Dataset
===============

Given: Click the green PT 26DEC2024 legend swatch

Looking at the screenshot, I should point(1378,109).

===============

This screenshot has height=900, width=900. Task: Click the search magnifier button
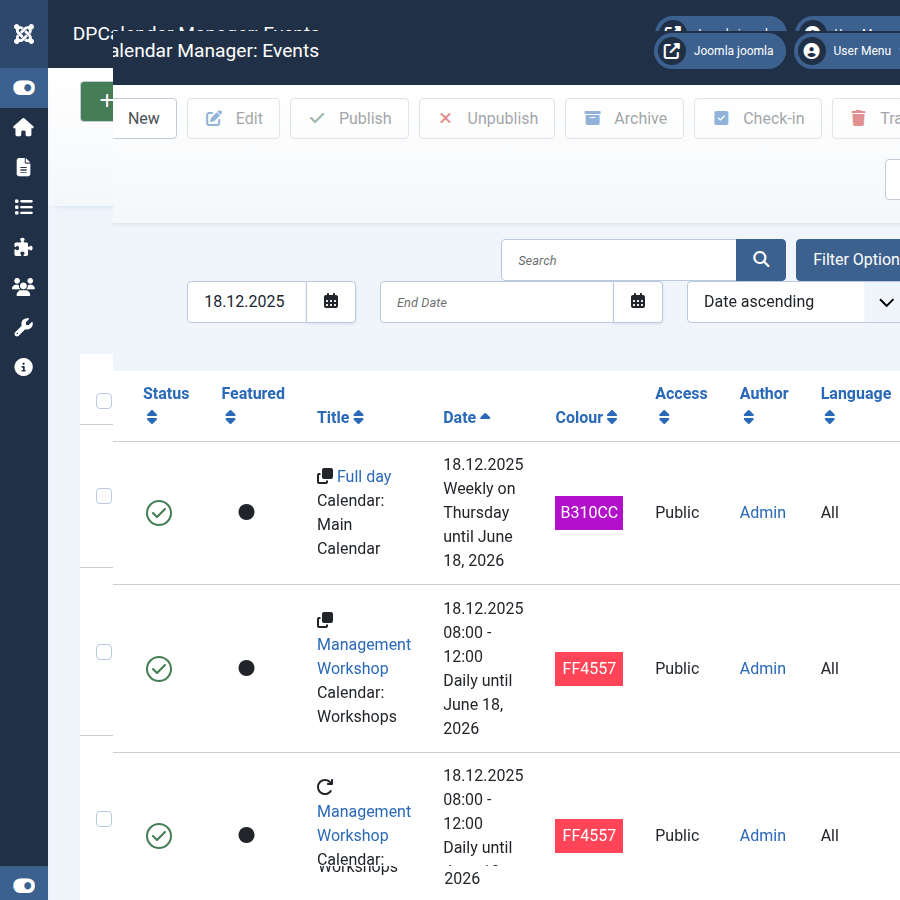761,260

===============

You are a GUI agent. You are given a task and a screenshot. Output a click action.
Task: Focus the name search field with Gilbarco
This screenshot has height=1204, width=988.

===============

Set task
Print the stretch of the listing from the line that contains "You are a GUI" through the line that contains "This screenshot has height=1204, width=988.", both included, without any changes.

Response for this exercise
You are a GUI agent. You are given a task and a screenshot. Output a click action.
Task: Focus the name search field with Gilbarco
This screenshot has height=1204, width=988.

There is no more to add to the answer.